Thursday, October 15, 2009

Try This! Thursday - Mini Pumpkin Cakes

It seems over the last few weeks, I have featured nothing but recipes on Thursdays. So, I decided to deem Thursday, "Try This! Thursday". "Try This! Thursday" may feature arts and crafts, or recipes, or something completely random that I think you should try!

Today I am featuring "Mini Pumpkin Cakes". The pictures of the "Mini Pumpkin Cakes" on the cover of "Southern Living" is the whole reason why I bought the magazine in the first place. So, if you have a Halloween party coming up, these would be the most perfect desserts! Get a pen and a piece of paper & jot this recipe down!

Mini Pumpkin Cakes

Image and video hosting by TinyPic


Yield: Makes 8 pumpkins

Ingredients
-3/4 cup butter, softened
-1 (8-oz.) package cream cheese, softened
-2 cups sugar
-2 large eggs
-1 1/2 cups canned pumpkin
-1/2 teaspoon vanilla extract
-3 cups all-purpose flour
-1 teaspoon pumpkin pie spice
-1/2 teaspoon baking powder
-1/2 teaspoon baking soda
-1/2 teaspoon salt
-Caramel-Rum Glaze*
-Or Vanilla Glaze
-Caramel Stems, Leaves, and Vines (optional, instructions below)

Preparation
1. Preheat oven to 350°. Beat butter and cream cheese at medium speed with an electric mixer until creamy. Gradually add sugar, beating until light and fluffy. Add eggs, 1 at a time, beating just until blended after each addition. Stir in pumpkin and vanilla.

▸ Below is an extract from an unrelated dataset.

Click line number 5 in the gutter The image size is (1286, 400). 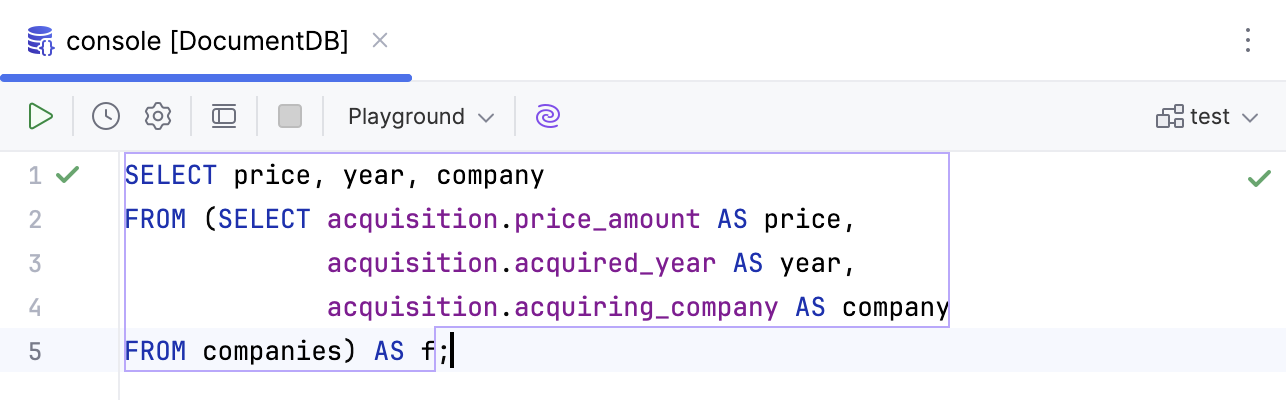[x=36, y=351]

2. Combine flour and next 4 ingredients; gradually add to butter mixture, beating at low speed just until blended. Spoon batter into 2 lightly greased pumpkin-shaped muffin pans, filling three-fourths full.

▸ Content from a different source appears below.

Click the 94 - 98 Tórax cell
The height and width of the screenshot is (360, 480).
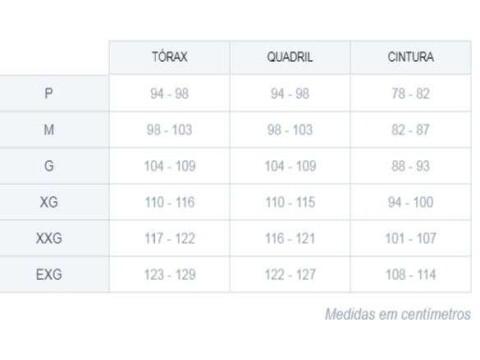click(169, 93)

3. Bake at 350° for 24 to 26 minutes or until a wooden pick inserted in center comes out clean. Cool in pans on wire racks 5 minutes. Remove from pans to wire racks, and cool completely (about 30 minutes).

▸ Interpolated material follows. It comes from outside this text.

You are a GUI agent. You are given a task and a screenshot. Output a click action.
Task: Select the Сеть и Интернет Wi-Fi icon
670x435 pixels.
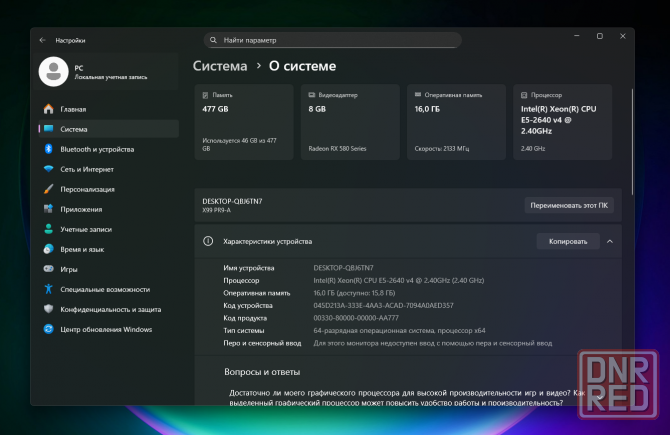pos(48,169)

4. Cut rounded tops off muffins to make them flat. Invert top muffins onto bottom muffins, forming pumpkins. Drizzle Caramel-Rum Glaze over pumpkins. Decorate with Caramel Stems, Leaves, and Vines, if desired.

*Vanilla Glaze may be substituted.

CARAMEL STEM:
Press 1 caramel between fingers, lengthening to 1 1/2 to 2 inches to form a stem. Curl stem gently.

CARAMEL LEAVES:
Roll caramels into 2-inch squares on a flat surface, using a rolling pin. Cut into leaves, using a paring knife. Gently press tips of leaves to flatten, if desired. Score leaves, using a paring knife. Pinch bottoms of leaves together.

CARAMEL VINES:
Cut 1 caramel into 3 equal pieces. Squeeze each piece gently to flatten, and roll between hands or on a flat surface into a long thin rope. Twist ends to curl.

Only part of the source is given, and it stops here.